Kline, the committee's chairman, held a hearing called “Rushing Union Elections: Protecting the Interests of Big Labor at the Expense of Workers' Free Choice.” Up for debate was the NLRB proposal that would shorten the lag time between a union petitioning for an election and the holding of a secret-ballot vote. The NLRB hasn't yet specified how many days the new waiting period will be. While the average amount of time was 57 days in 2008, Kline claims that in 2009 this number shrank to just 13 days — and that NLRB officials want to get it down to 10. There were 1,633 union-representation elections in the year ending Sept. 30, 2009, Bloomberg News reported.

Rep. George Miller (D-CA), the senior Democrat on the committee, countered by saying that election process delays “intensify workplace conflict,” according to Bloomberg. Miller said a long election process “provides opportunities for unfair labor practices, like threatening or firing workers, in order to undermine workers' freedom of choice.”
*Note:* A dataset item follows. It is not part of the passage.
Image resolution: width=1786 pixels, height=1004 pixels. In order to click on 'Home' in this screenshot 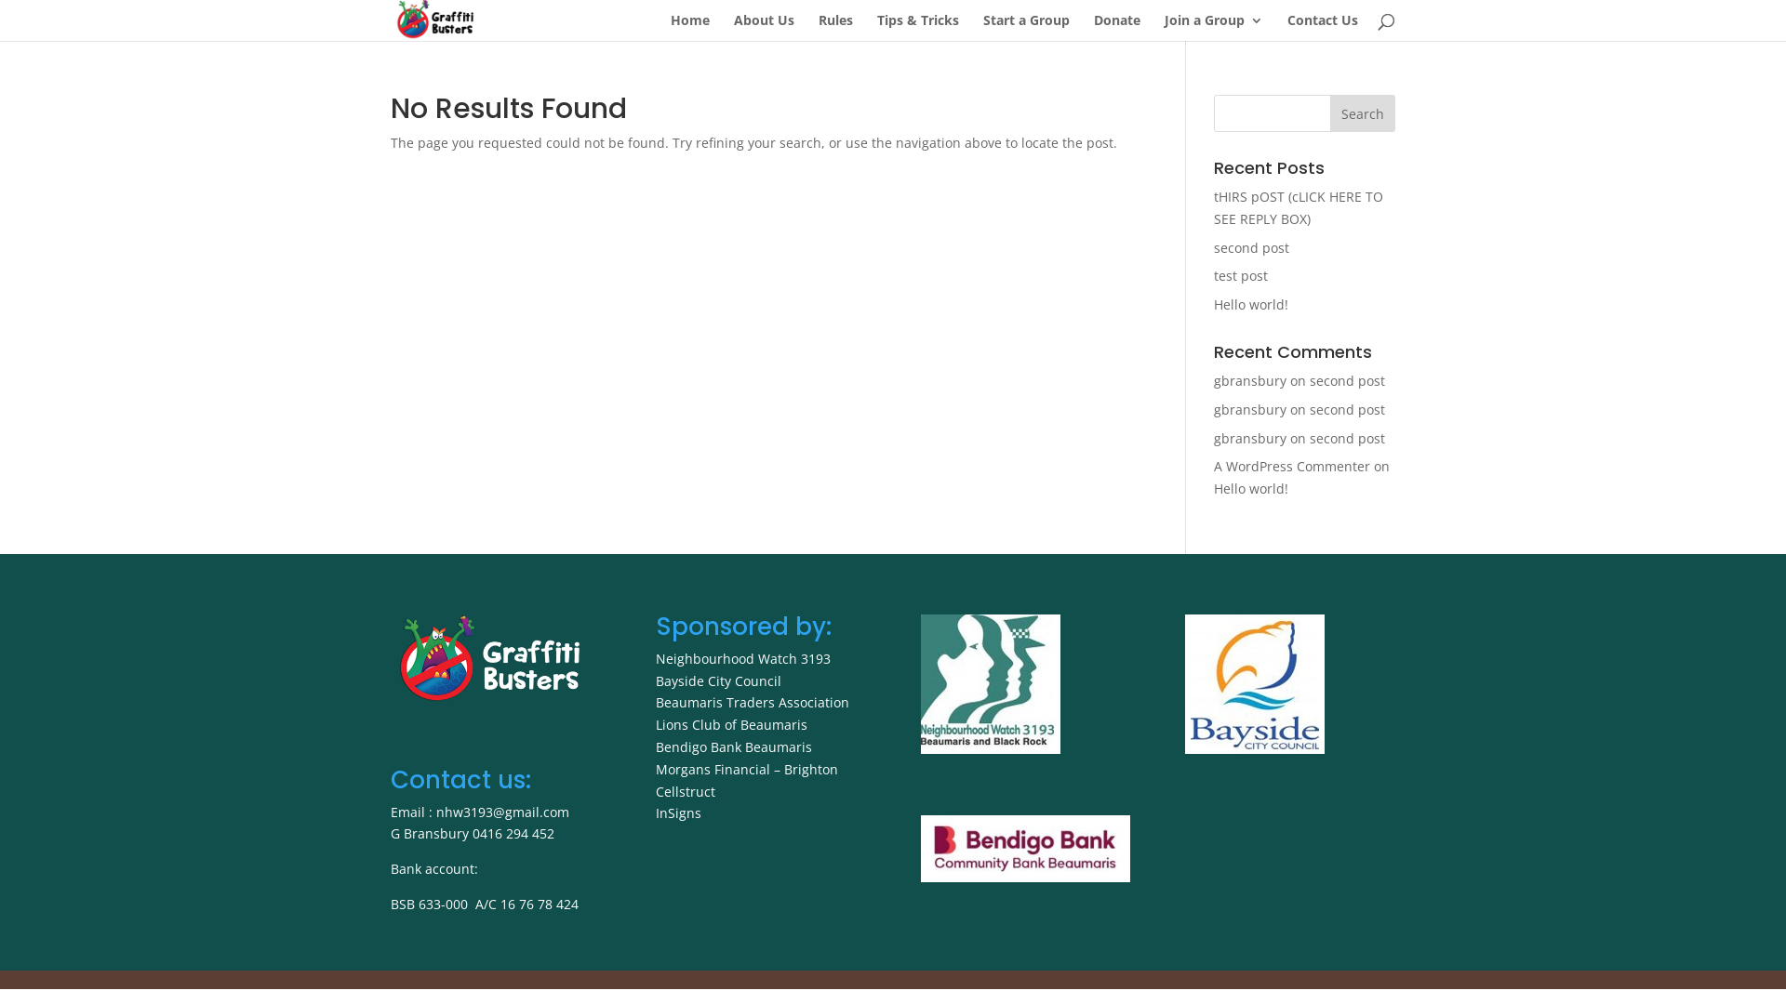, I will do `click(689, 27)`.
Unions have increasingly been zeroing in on healthcare workers for unionization. Paul Williams, the Assisted Living Federation of America's senior director of government relations, said that if the proposed rules are adopted, unions would be empowered to conduct more “ambush campaigns” against small employers.

“These rules will especially hamper small businesses, which will probably lack the time and resources needed to adequately address these types of campaigns,” Williams said. He added that ALFA “applauds Chairman John Kline for continuing his efforts to hold the NLRB accountable for promoting a radical agenda at the expense of employee and employer rights.”
The NLRB has scheduled a hearing on the election rules on July 18 and 19 in Washington.